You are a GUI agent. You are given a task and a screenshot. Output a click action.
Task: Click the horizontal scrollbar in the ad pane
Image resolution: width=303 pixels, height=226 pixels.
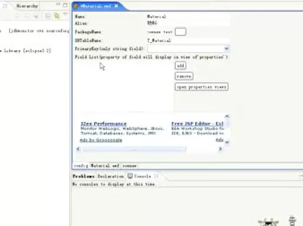click(134, 149)
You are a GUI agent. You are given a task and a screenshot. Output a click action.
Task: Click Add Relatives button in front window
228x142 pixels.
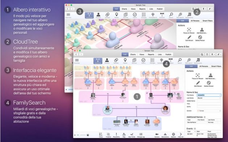[x=210, y=76]
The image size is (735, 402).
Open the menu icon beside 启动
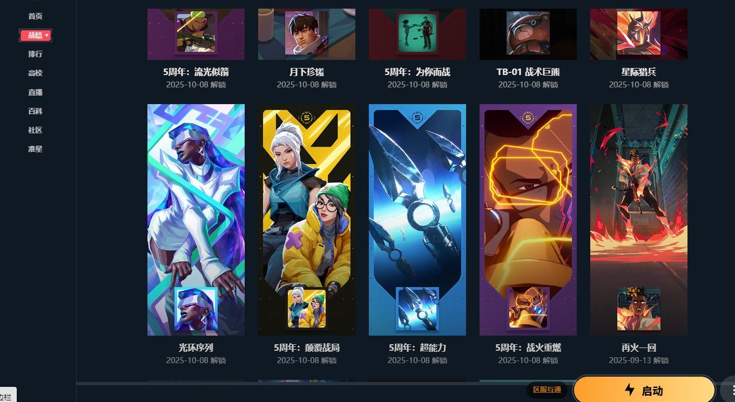tap(730, 390)
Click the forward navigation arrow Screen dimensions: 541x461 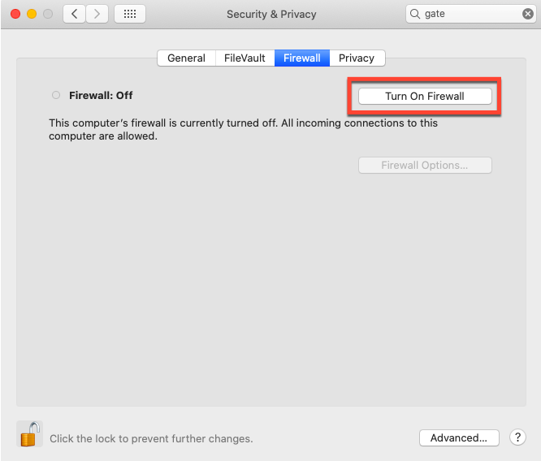click(97, 14)
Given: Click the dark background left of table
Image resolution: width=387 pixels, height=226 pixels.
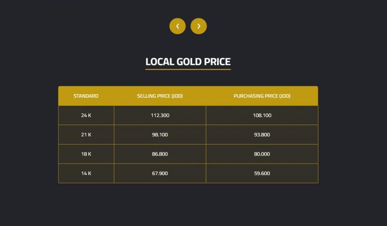Looking at the screenshot, I should (27, 136).
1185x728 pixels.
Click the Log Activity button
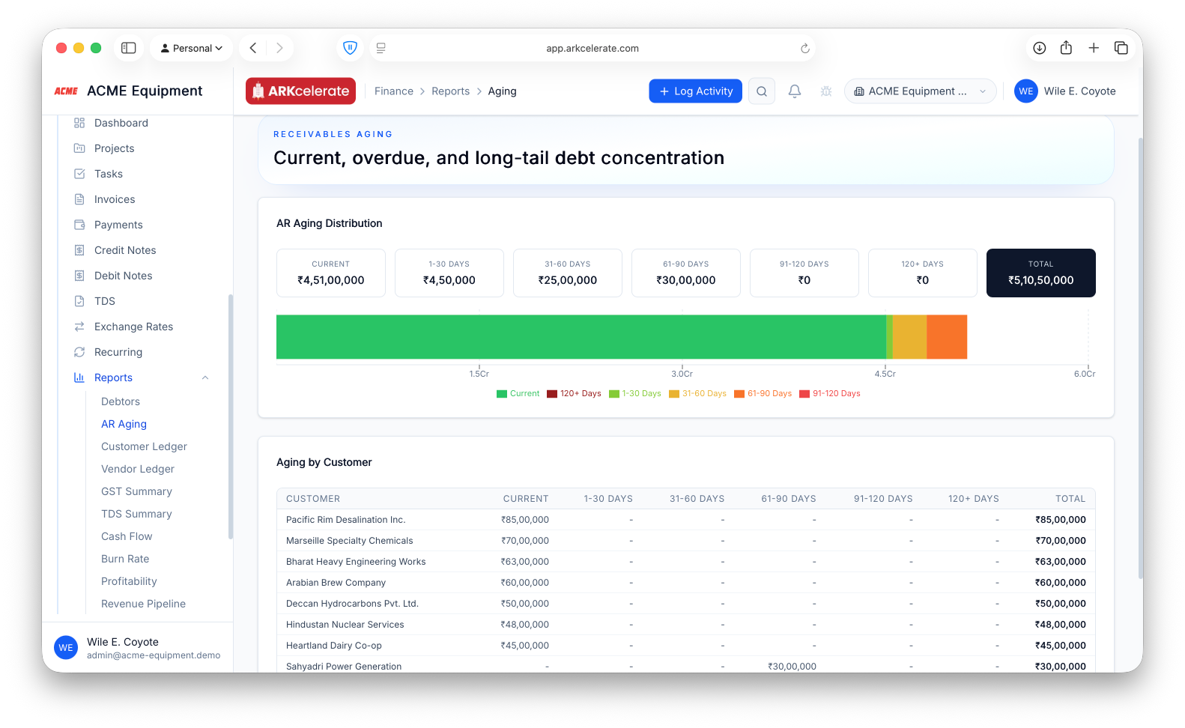pos(696,91)
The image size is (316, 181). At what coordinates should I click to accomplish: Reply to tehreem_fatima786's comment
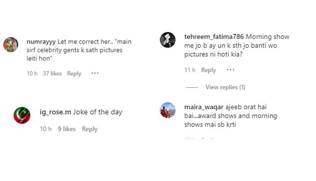(x=209, y=70)
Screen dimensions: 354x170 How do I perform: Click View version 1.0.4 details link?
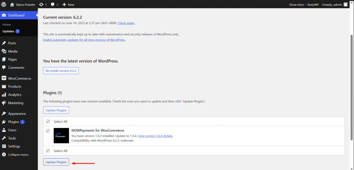click(155, 136)
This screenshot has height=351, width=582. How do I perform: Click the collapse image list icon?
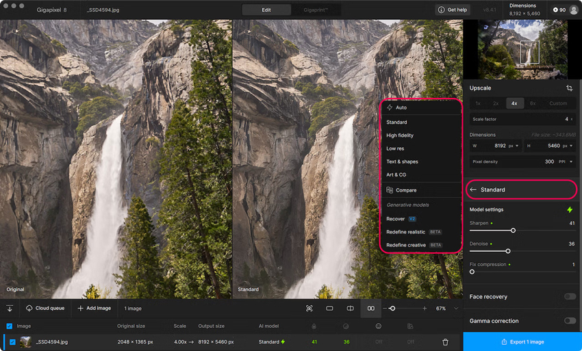pos(10,309)
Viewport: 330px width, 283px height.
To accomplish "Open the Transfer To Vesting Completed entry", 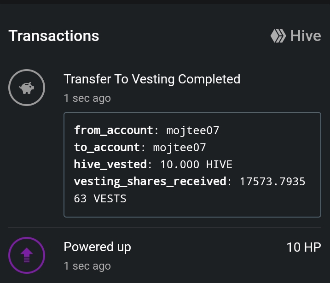I will (152, 79).
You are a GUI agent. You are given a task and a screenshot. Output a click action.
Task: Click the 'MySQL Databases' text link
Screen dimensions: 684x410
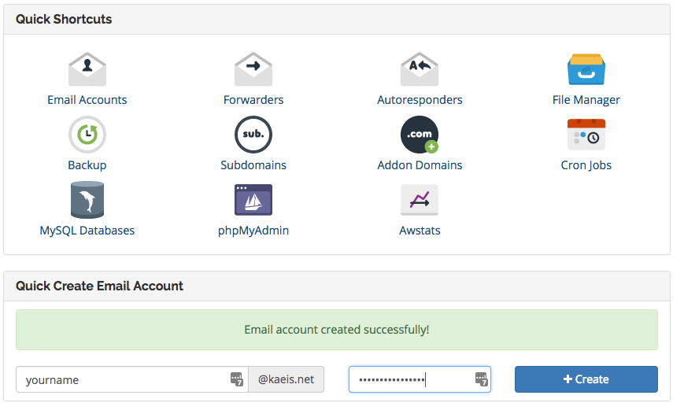tap(87, 231)
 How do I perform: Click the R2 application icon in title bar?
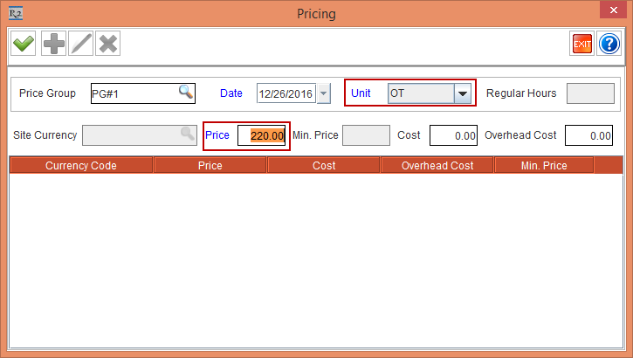(14, 13)
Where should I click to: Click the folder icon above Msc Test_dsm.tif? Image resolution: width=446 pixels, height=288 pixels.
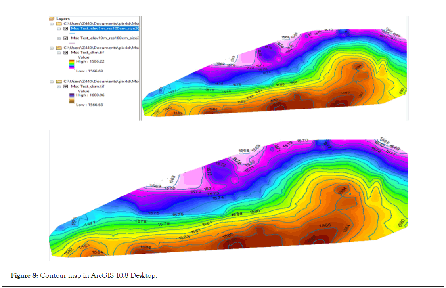[x=59, y=81]
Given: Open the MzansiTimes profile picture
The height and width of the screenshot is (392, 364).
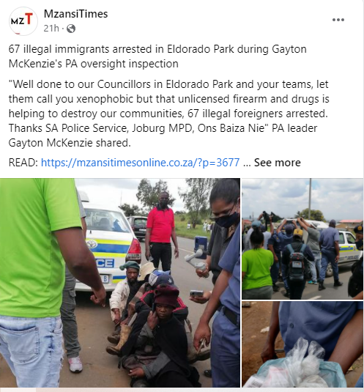Looking at the screenshot, I should pyautogui.click(x=23, y=21).
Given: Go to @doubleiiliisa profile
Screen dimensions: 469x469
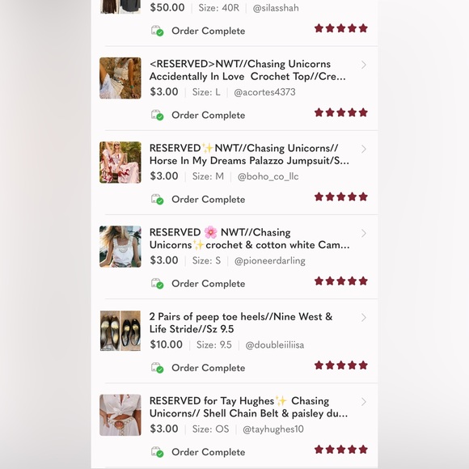Looking at the screenshot, I should (x=275, y=344).
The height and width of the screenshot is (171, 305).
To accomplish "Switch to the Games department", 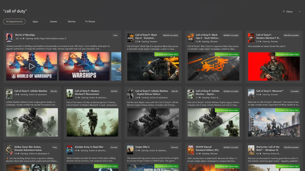I will (x=53, y=22).
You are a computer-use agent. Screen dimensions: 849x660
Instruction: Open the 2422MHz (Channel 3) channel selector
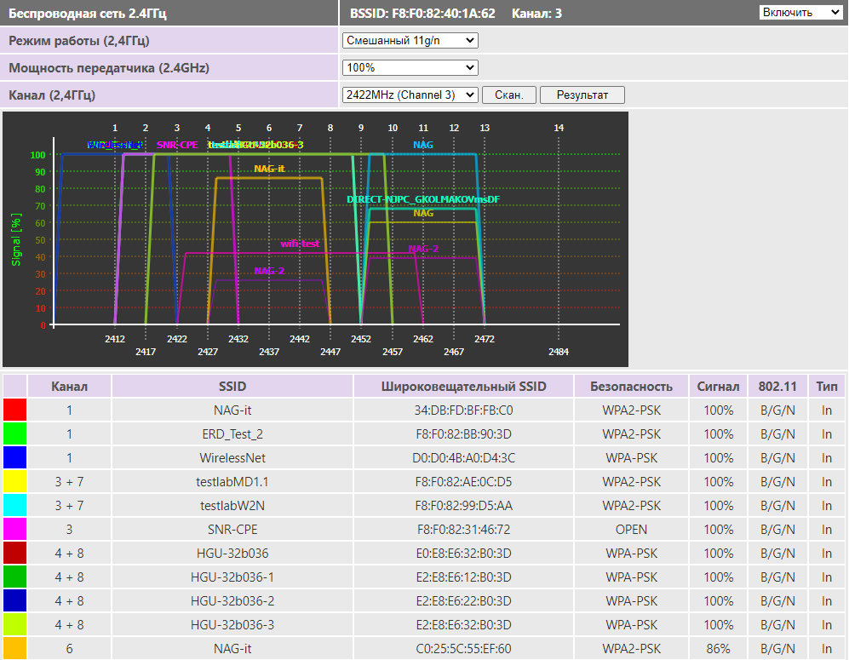(410, 95)
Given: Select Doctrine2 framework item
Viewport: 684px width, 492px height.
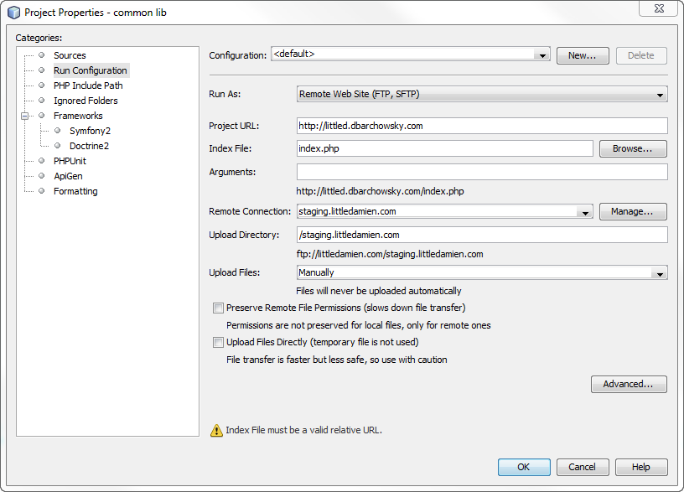Looking at the screenshot, I should [89, 146].
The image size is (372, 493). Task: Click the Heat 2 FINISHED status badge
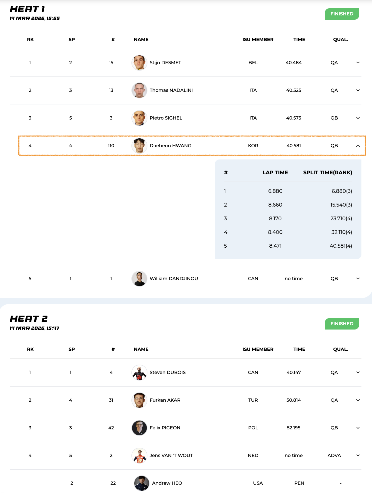342,324
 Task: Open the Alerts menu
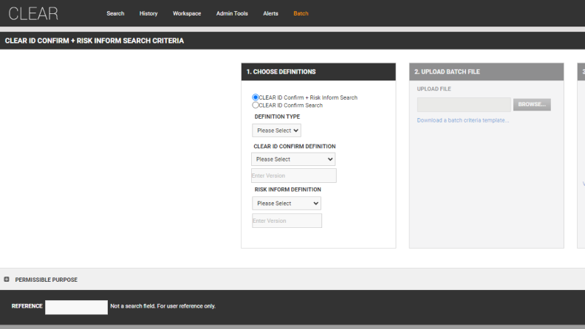(x=270, y=13)
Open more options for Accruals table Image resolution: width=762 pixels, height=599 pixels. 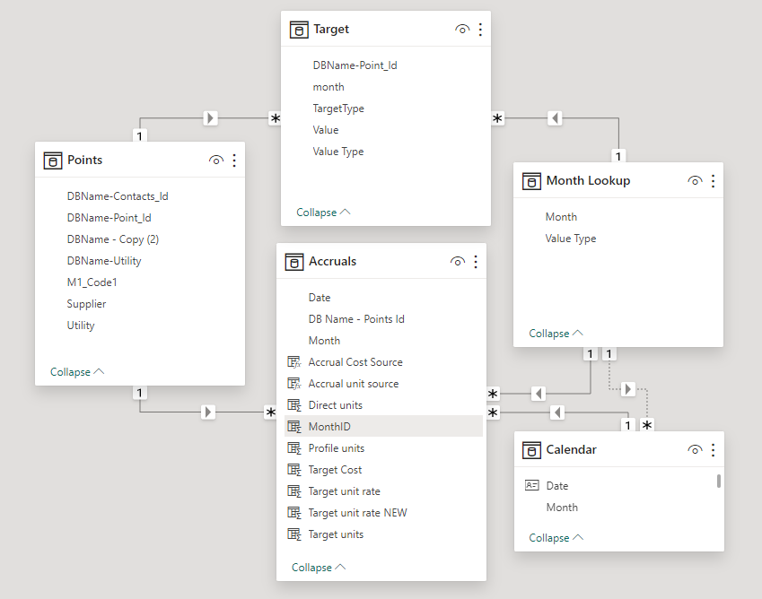pyautogui.click(x=476, y=262)
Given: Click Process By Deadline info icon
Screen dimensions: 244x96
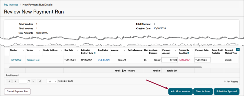Looking at the screenshot, I should pos(188,53).
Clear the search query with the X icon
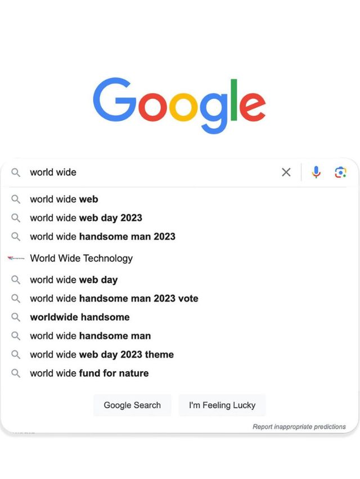 pos(286,172)
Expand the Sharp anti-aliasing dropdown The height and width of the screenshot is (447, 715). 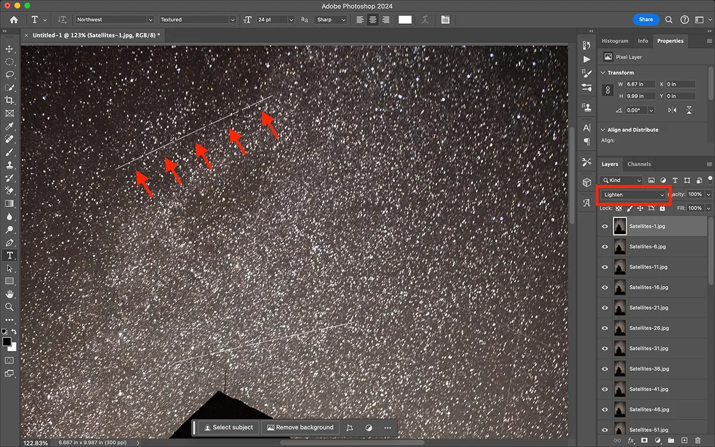click(331, 20)
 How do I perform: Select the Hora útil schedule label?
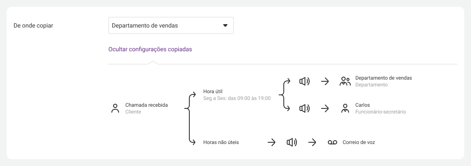(x=237, y=95)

- Exercise:
Return exactly what appears from the opening line of the material through the line with "Task: Click Add", apart from the pictures.

- Your response:
You are a GUI agent. You are given a task and a screenshot. Output a click action.
Task: Click the horizontal scrollbar in the ad pane
Image resolution: width=303 pixels, height=226 pixels.
click(134, 149)
You are a GUI agent. You are given a task and a screenshot. Output a click action.
Task: Click Add Relatives button in front window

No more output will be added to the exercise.